| What you will do |
Please retype everything from "N-acetyl-cysteine (NAC) is" down to "antioxidants in the body." in the passage on supplements for gas and bloat below, word for word.

--- Supplied passage Enclosed Below ---

The downside to avoiding foods that are known to cause gas and bloat, is that a lot of them are really good for you. It’s one thing if you have an allergy and need to steer clear of things that could put your health in danger. It’s another if you simply have an intolerance and your body needs a little help with the digestive process.
This is where certain supplements can help.
Supplements for Digestion & Bloat Prevention
You probably already know about the usual recommendations for digestive health: probiotics/prebiotics, digestive enzymes, and L-glutamine, to name a few.
If nothing else, start taking a probiotic. Diet, stress, travel, and even medication use can lead to an imbalance of good vs. bad bacteria in your gut. Tipping the balance of bacteria in favor of more beneficial, less gaseous strains can go a long way in preventing and reducing bloat.
Newport Natural Health’s Microencapsulated Probiotic with FOS is an excellent option. It contains multiple strains from the Lactobacillus and Bifidobacterium families, both of which are known to reduce gas and bloating.
You may also want to try boosting your levels of a little-known, but highly effective mineral: sulfur.
Sulfur helps in the production of mucus, which is integral to healthy digestion. Without an adequate layer of mucus in the GI tract, the gut can become permeable, leading to leaky gut syndrome. With leaky gut, the intestines become thin and porous. This allows toxic substances that should remain in the intestines to leak into the bloodstream. This increases not only risk of inflammation, but food allergies and intolerances.
The good news about sulfur is that it is readily available in many natural, whole foods. Some of the best sources are allium vegetables, which include garlic, onions, scallions, leeks, and shallots. These are second only to the cruciferous family of vegetables, which include cauliflower, cabbage, broccoli, kale, and arugula.
You can also take supplements to increase sulfur in the body.
Methylsufonylmethane (MSM) is a compound that naturally contains sulfur. It is found in both plants and animals, but also made in supplement form.
MSM is a potent anti-inflammatory that is typically used to treat arthritis and other joint/muscular conditions. It has also been shown to help alleviate GI disorders like constipation and diverticulosis.
N-acetyl-cysteine (NAC) is also helpful in keeping the gut and mucosal lining healthy. NAC is the precursor to glutathione, one of the most important and powerful antioxidants in the body.

--- End of Enclosed Supplied passage ---
--- Extracted entries Enclosed Below ---

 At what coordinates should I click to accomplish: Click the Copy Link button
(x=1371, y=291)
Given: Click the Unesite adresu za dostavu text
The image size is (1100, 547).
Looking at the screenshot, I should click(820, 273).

--- End of Enclosed Extracted entries ---

| Expected answer |
N-acetyl-cysteine (NAC) is also helpful in keeping the gut and mucosal lining healthy. NAC is the precursor to glutathione, one of the most important and powerful antioxidants in the body.